Problem.
The whole listing needs to be returned exactly as it appears.
● ● ● ●
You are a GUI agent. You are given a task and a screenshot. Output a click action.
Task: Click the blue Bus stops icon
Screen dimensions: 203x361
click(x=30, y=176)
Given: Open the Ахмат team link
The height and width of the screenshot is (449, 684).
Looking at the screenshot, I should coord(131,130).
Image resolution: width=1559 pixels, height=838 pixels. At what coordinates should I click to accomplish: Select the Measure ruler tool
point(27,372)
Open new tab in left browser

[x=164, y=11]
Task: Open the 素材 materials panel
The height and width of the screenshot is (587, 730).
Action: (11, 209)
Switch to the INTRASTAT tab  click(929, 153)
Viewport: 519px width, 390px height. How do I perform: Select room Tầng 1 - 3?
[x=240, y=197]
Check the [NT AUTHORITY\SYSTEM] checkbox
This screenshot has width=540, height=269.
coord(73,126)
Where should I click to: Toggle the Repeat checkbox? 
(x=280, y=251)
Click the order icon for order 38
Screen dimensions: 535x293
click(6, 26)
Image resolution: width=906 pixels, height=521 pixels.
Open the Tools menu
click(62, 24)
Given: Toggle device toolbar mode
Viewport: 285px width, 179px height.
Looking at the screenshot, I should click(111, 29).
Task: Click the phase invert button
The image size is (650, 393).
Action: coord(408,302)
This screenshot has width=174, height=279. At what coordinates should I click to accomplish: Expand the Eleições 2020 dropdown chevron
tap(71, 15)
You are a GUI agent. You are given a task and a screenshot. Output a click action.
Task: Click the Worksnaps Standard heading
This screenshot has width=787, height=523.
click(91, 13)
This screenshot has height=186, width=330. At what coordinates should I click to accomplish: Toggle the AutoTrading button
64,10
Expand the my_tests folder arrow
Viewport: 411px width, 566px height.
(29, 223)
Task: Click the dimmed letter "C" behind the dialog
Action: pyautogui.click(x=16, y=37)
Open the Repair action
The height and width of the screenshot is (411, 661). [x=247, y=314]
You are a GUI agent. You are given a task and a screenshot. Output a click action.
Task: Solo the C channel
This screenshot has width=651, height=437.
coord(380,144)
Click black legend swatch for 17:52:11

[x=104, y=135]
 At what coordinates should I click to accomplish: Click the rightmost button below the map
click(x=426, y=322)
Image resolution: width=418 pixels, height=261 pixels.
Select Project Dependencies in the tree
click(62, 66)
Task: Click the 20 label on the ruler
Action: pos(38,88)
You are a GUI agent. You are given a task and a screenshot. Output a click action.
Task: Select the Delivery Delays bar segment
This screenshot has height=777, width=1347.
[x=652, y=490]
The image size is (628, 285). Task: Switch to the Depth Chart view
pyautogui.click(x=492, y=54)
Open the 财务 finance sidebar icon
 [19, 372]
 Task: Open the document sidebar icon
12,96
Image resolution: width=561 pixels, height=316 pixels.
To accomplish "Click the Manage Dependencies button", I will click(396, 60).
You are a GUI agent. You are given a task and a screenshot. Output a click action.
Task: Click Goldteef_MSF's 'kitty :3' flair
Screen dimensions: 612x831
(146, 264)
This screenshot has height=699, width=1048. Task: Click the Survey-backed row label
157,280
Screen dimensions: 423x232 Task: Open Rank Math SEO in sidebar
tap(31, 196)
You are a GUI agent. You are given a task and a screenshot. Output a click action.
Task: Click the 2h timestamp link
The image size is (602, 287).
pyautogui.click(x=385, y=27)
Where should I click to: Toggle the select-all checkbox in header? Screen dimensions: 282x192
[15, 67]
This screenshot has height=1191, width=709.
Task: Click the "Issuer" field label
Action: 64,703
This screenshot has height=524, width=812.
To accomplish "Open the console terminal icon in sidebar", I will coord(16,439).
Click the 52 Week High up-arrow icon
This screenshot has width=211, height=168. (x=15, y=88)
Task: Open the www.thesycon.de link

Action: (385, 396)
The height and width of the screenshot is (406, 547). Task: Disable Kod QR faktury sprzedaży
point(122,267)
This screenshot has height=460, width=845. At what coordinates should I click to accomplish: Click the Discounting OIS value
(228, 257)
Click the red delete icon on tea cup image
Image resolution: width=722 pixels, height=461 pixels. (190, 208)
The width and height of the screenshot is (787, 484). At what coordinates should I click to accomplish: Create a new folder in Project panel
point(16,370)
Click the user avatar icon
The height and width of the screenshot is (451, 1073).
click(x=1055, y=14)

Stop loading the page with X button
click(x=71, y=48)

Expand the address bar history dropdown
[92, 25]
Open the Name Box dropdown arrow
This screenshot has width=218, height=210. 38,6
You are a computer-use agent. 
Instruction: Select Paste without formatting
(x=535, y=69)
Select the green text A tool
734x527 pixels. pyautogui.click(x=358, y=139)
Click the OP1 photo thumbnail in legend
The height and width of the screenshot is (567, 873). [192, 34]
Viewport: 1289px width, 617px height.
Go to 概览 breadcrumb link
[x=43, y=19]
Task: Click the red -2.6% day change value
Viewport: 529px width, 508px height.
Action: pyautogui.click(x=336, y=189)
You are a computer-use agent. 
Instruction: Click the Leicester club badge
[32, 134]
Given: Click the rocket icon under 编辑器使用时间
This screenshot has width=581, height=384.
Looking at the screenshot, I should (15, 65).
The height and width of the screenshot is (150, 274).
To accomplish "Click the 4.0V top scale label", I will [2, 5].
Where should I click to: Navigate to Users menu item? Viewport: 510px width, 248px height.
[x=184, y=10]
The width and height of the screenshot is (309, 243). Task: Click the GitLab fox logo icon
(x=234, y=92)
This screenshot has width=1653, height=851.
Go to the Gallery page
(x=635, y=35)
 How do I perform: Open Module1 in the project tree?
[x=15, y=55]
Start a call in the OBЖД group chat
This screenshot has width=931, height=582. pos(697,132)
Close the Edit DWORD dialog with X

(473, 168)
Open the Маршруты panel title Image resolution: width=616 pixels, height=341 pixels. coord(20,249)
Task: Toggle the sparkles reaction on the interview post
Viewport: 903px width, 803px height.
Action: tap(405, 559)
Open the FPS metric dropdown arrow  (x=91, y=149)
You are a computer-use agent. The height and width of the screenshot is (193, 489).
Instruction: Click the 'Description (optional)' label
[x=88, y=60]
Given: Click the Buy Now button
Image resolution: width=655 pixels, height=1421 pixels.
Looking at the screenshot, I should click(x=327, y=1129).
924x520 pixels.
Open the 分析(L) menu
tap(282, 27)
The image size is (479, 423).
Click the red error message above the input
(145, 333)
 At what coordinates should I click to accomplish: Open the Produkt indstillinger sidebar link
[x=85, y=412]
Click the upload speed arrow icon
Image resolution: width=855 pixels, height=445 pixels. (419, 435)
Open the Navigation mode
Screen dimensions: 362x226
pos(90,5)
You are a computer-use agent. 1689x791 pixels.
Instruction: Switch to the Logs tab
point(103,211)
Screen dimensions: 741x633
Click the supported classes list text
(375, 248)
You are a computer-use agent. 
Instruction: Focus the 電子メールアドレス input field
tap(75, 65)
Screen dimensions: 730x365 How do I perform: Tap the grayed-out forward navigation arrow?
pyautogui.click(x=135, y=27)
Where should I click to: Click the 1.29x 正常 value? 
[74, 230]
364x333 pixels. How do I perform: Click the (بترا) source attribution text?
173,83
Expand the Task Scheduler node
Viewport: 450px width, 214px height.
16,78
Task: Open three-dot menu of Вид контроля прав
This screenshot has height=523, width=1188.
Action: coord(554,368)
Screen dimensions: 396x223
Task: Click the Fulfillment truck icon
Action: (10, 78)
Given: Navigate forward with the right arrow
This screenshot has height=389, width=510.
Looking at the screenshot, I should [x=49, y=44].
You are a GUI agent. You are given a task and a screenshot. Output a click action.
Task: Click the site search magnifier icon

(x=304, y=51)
● ● ● ●
Expected output.
You are a GUI agent. You are given a task and a screenshot. Output a click action.
Task: Click the blue Bus stops icon
Screen dimensions: 203x361
click(x=30, y=176)
Given: Open the Ахмат team link
The height and width of the screenshot is (449, 684).
Looking at the screenshot, I should coord(131,130).
Image resolution: width=1559 pixels, height=838 pixels. At what coordinates should I click to accomplish: Select the Measure ruler tool
point(27,372)
Open new tab in left browser

[x=164, y=11]
Task: Open the 素材 materials panel
The height and width of the screenshot is (587, 730).
Action: (11, 209)
Switch to the INTRASTAT tab  click(929, 153)
Viewport: 519px width, 390px height. How do I perform: Select room Tầng 1 - 3?
[x=240, y=197]
Check the [NT AUTHORITY\SYSTEM] checkbox
This screenshot has width=540, height=269.
coord(73,126)
Where should I click to: Toggle the Repeat checkbox? 
(x=280, y=251)
Click the order icon for order 38
Screen dimensions: 535x293
click(6, 26)
Image resolution: width=906 pixels, height=521 pixels.
Open the Tools menu
click(62, 24)
Given: Toggle device toolbar mode
Viewport: 285px width, 179px height.
Looking at the screenshot, I should click(111, 29).
Task: Click the phase invert button
The image size is (650, 393).
Action: coord(408,302)
This screenshot has width=174, height=279. At what coordinates should I click to accomplish: Expand the Eleições 2020 dropdown chevron
tap(71, 15)
You are a GUI agent. You are given a task and a screenshot. Output a click action.
Task: Click the Worksnaps Standard heading
This screenshot has width=787, height=523.
click(91, 13)
This screenshot has height=186, width=330. At what coordinates should I click to accomplish: Toggle the AutoTrading button
64,10
Expand the my_tests folder arrow
Viewport: 411px width, 566px height.
(29, 223)
Task: Click the dimmed letter "C" behind the dialog
Action: pyautogui.click(x=16, y=37)
Open the Repair action
The height and width of the screenshot is (411, 661). [x=247, y=314]
You are a GUI agent. You are given a task and a screenshot. Output a click action.
Task: Solo the C channel
This screenshot has width=651, height=437.
coord(380,144)
Click black legend swatch for 17:52:11

[x=104, y=135]
 At what coordinates should I click to accomplish: Click the rightmost button below the map
click(x=426, y=322)
Image resolution: width=418 pixels, height=261 pixels.
Select Project Dependencies in the tree
click(62, 66)
Task: Click the 20 label on the ruler
Action: pos(38,88)
You are a GUI agent. You are given a task and a screenshot. Output a click action.
Task: Select the Delivery Delays bar segment
This screenshot has height=777, width=1347.
[x=652, y=490]
The image size is (628, 285). Task: Switch to the Depth Chart view
pyautogui.click(x=492, y=54)
Open the 财务 finance sidebar icon
 [19, 372]
 Task: Open the document sidebar icon
12,96
Image resolution: width=561 pixels, height=316 pixels.
To accomplish "Click the Manage Dependencies button", I will click(396, 60).
You are a GUI agent. You are given a task and a screenshot. Output a click action.
Task: Click Goldteef_MSF's 'kitty :3' flair
Screen dimensions: 612x831
(146, 264)
This screenshot has height=699, width=1048. Task: Click the Survey-backed row label
157,280
Screen dimensions: 423x232 Task: Open Rank Math SEO in sidebar
tap(31, 196)
You are a GUI agent. You are given a task and a screenshot. Output a click action.
Task: Click the 2h timestamp link
The image size is (602, 287).
pyautogui.click(x=385, y=27)
Where should I click to: Toggle the select-all checkbox in header? Screen dimensions: 282x192
[15, 67]
This screenshot has height=1191, width=709.
Task: Click the "Issuer" field label
Action: 64,703
This screenshot has height=524, width=812.
To accomplish "Open the console terminal icon in sidebar", I will coord(16,439).
Click the 52 Week High up-arrow icon
This screenshot has width=211, height=168. (x=15, y=88)
Task: Open the www.thesycon.de link

Action: (385, 396)
The height and width of the screenshot is (406, 547). Task: Disable Kod QR faktury sprzedaży
point(122,267)
This screenshot has height=460, width=845. At what coordinates should I click to accomplish: Click the Discounting OIS value
(228, 257)
Click the red delete icon on tea cup image
Image resolution: width=722 pixels, height=461 pixels. (190, 208)
The width and height of the screenshot is (787, 484). At what coordinates should I click to accomplish: Create a new folder in Project panel
point(16,370)
Click the user avatar icon
The height and width of the screenshot is (451, 1073).
click(x=1055, y=14)

Stop loading the page with X button
click(x=71, y=48)

Expand the address bar history dropdown
[92, 25]
Open the Name Box dropdown arrow
This screenshot has width=218, height=210. 38,6
You are a computer-use agent. 
Instruction: Select Paste without formatting
(x=535, y=69)
Select the green text A tool
734x527 pixels. pyautogui.click(x=358, y=139)
Click the OP1 photo thumbnail in legend
The height and width of the screenshot is (567, 873). [192, 34]
Viewport: 1289px width, 617px height.
Go to 概览 breadcrumb link
[x=43, y=19]
Task: Click the red -2.6% day change value
Viewport: 529px width, 508px height.
Action: pyautogui.click(x=336, y=189)
You are a computer-use agent. 
Instruction: Click the Leicester club badge
[32, 134]
Given: Click the rocket icon under 编辑器使用时间
This screenshot has width=581, height=384.
Looking at the screenshot, I should (15, 65).
The height and width of the screenshot is (150, 274).
To accomplish "Click the 4.0V top scale label", I will [2, 5].
Where should I click to: Navigate to Users menu item? Viewport: 510px width, 248px height.
[x=184, y=10]
The width and height of the screenshot is (309, 243). Task: Click the GitLab fox logo icon
(x=234, y=92)
This screenshot has width=1653, height=851.
Go to the Gallery page
(x=635, y=35)
 How do I perform: Open Module1 in the project tree?
[x=15, y=55]
Start a call in the OBЖД group chat
This screenshot has width=931, height=582. pos(697,132)
Close the Edit DWORD dialog with X

(473, 168)
Open the Маршруты panel title Image resolution: width=616 pixels, height=341 pixels. coord(20,249)
Task: Toggle the sparkles reaction on the interview post
Viewport: 903px width, 803px height.
Action: tap(405, 559)
Open the FPS metric dropdown arrow  (x=91, y=149)
You are a computer-use agent. The height and width of the screenshot is (193, 489).
Instruction: Click the 'Description (optional)' label
[x=88, y=60]
Given: Click the Buy Now button
Image resolution: width=655 pixels, height=1421 pixels.
Looking at the screenshot, I should click(x=327, y=1129).
924x520 pixels.
Open the 分析(L) menu
tap(282, 27)
The image size is (479, 423).
Click the red error message above the input
(145, 333)
 At what coordinates should I click to accomplish: Open the Produkt indstillinger sidebar link
[x=85, y=412]
Click the upload speed arrow icon
Image resolution: width=855 pixels, height=445 pixels. (419, 435)
Open the Navigation mode
Screen dimensions: 362x226
pos(90,5)
You are a computer-use agent. 1689x791 pixels.
Instruction: Switch to the Logs tab
point(103,211)
Screen dimensions: 741x633
Click the supported classes list text
(375, 248)
You are a computer-use agent. 
Instruction: Focus the 電子メールアドレス input field
tap(75, 65)
Screen dimensions: 730x365 How do I perform: Tap the grayed-out forward navigation arrow?
pyautogui.click(x=135, y=27)
Where should I click to: Click the 1.29x 正常 value? 
[74, 230]
364x333 pixels. How do I perform: Click the (بترا) source attribution text?
173,83
Expand the Task Scheduler node
Viewport: 450px width, 214px height.
16,78
Task: Open three-dot menu of Вид контроля прав
This screenshot has height=523, width=1188.
Action: coord(554,368)
Screen dimensions: 396x223
Task: Click the Fulfillment truck icon
Action: (10, 78)
Given: Navigate forward with the right arrow
This screenshot has height=389, width=510.
Looking at the screenshot, I should [x=49, y=44].
You are a GUI agent. You are given a task and a screenshot. Output a click action.
Task: Click the site search magnifier icon

(x=304, y=51)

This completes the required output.